=== Begin Enclosure ===

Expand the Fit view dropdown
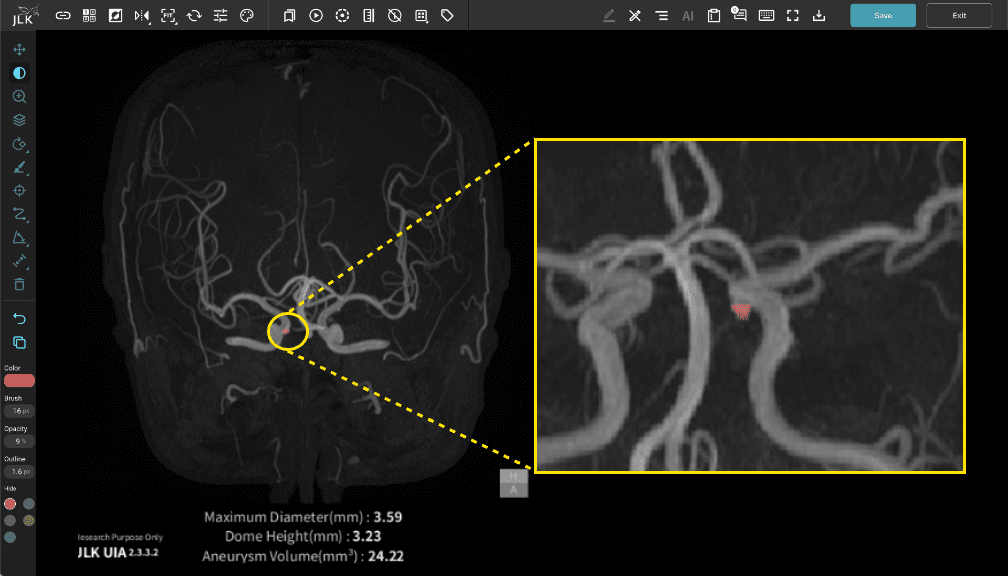This screenshot has height=576, width=1008. (x=168, y=15)
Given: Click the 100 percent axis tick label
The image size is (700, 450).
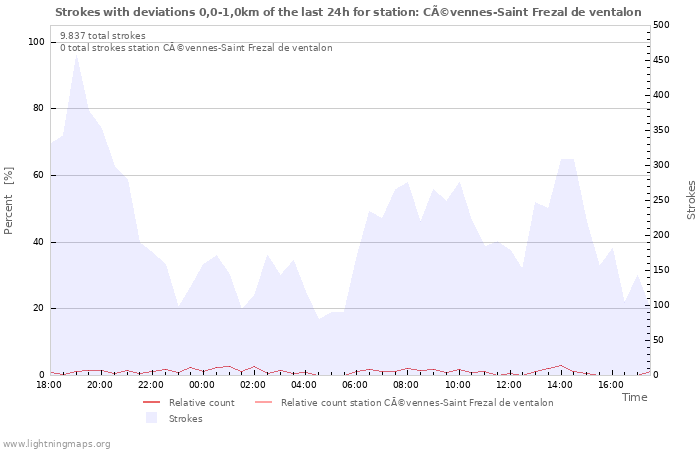Looking at the screenshot, I should click(36, 42).
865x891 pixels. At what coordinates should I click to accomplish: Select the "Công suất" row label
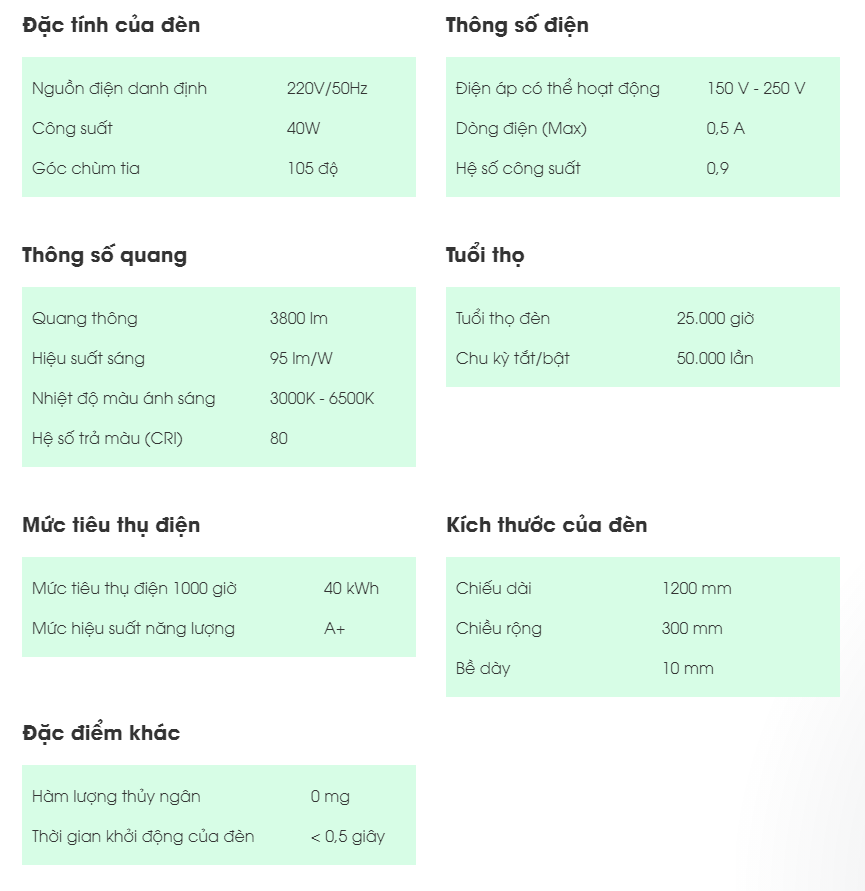click(72, 129)
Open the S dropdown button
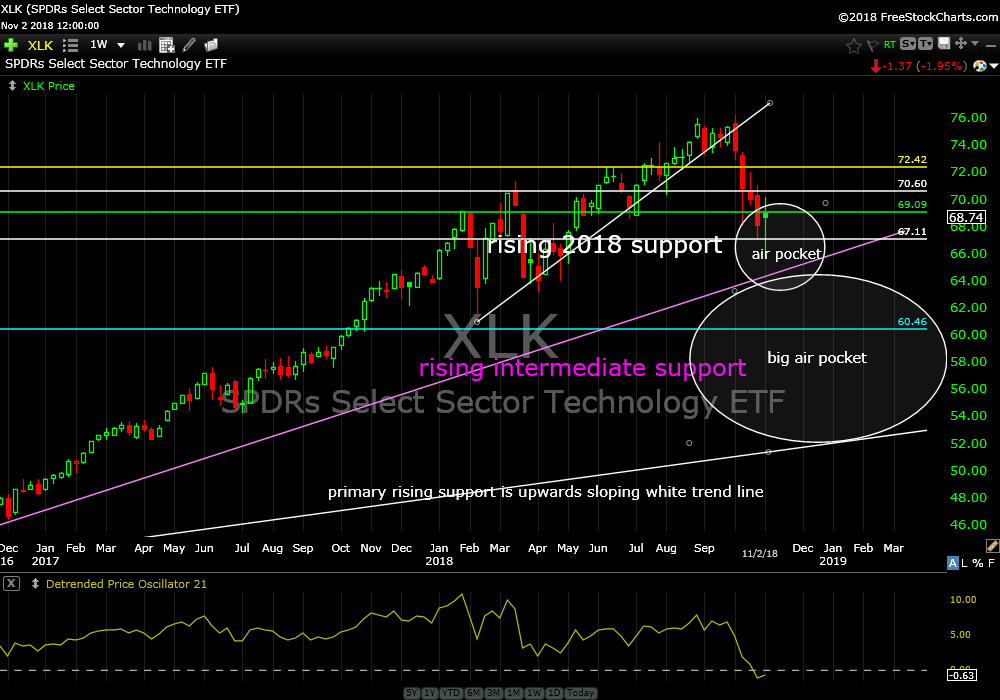The image size is (1000, 700). point(907,45)
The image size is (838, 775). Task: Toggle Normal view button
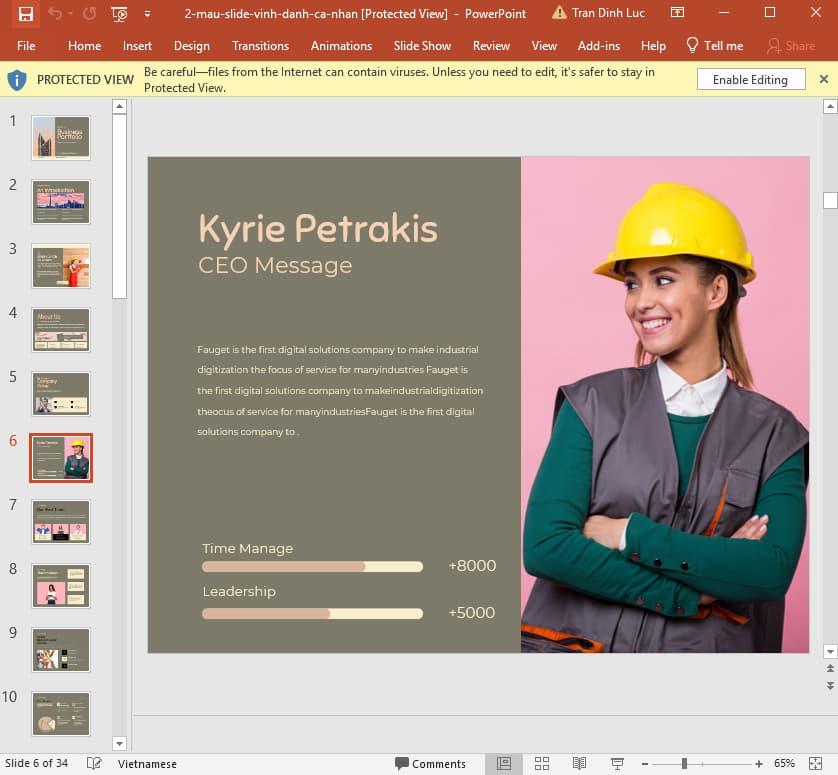[x=504, y=764]

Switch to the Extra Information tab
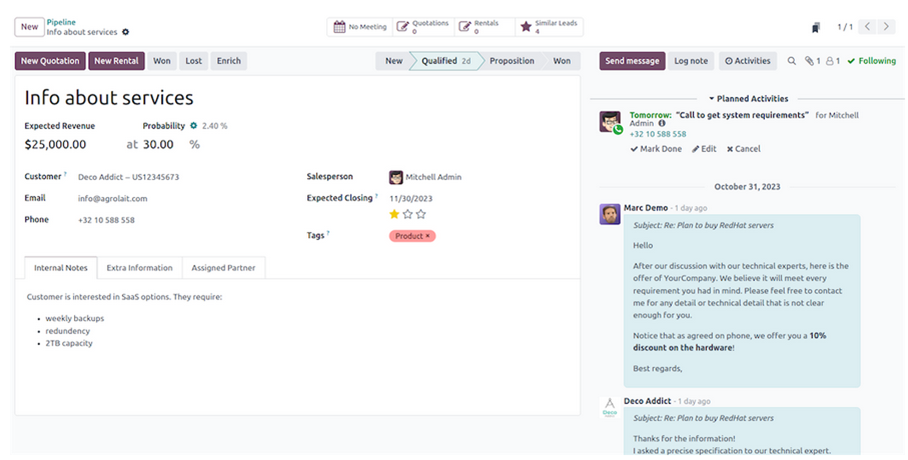click(x=139, y=268)

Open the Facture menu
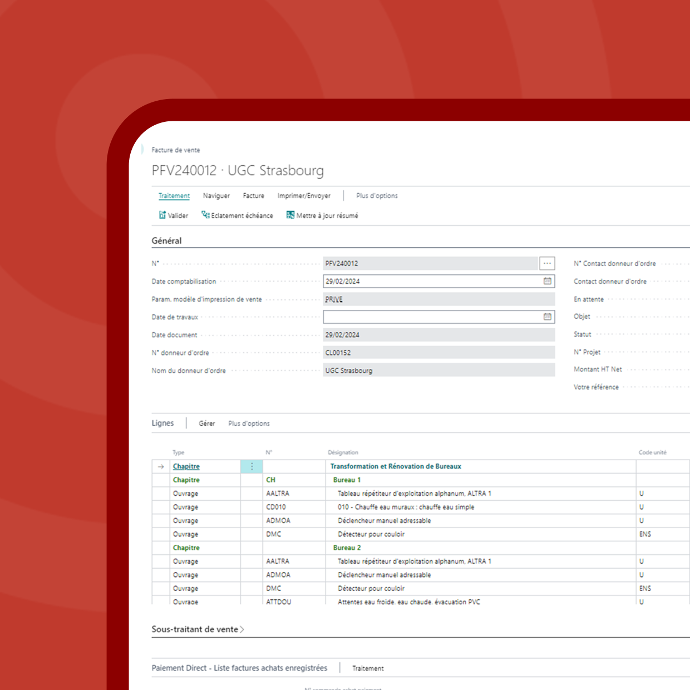(x=253, y=196)
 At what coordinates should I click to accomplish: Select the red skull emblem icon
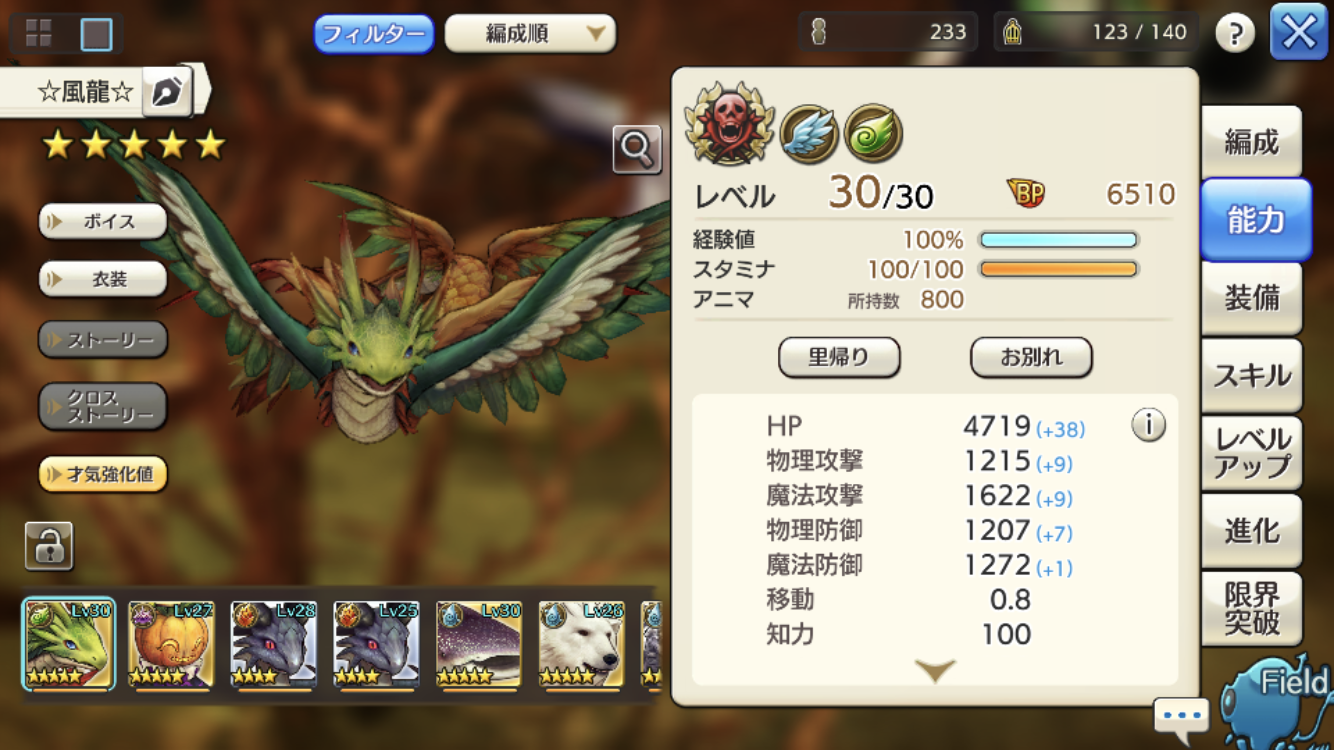[x=729, y=125]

=== End Enclosure ===

**What you have to do**
If an entry holds a picture, leave the picture out and repeat the rest exactly.

**Written answer**
Expand the Fit view dropdown
This screenshot has height=576, width=1008. (x=168, y=15)
Given: Click the 100 percent axis tick label
The image size is (700, 450).
Looking at the screenshot, I should click(36, 42).
865x891 pixels. At what coordinates should I click to accomplish: Select the "Công suất" row label
click(72, 129)
Open the S dropdown button
The image size is (1000, 700). point(907,45)
The image size is (838, 775). Task: Toggle Normal view button
[x=504, y=764]

Switch to the Extra Information tab
click(x=139, y=268)

Open the Facture menu
(x=253, y=196)
 At what coordinates should I click to accomplish: Select the red skull emblem icon
[x=729, y=125]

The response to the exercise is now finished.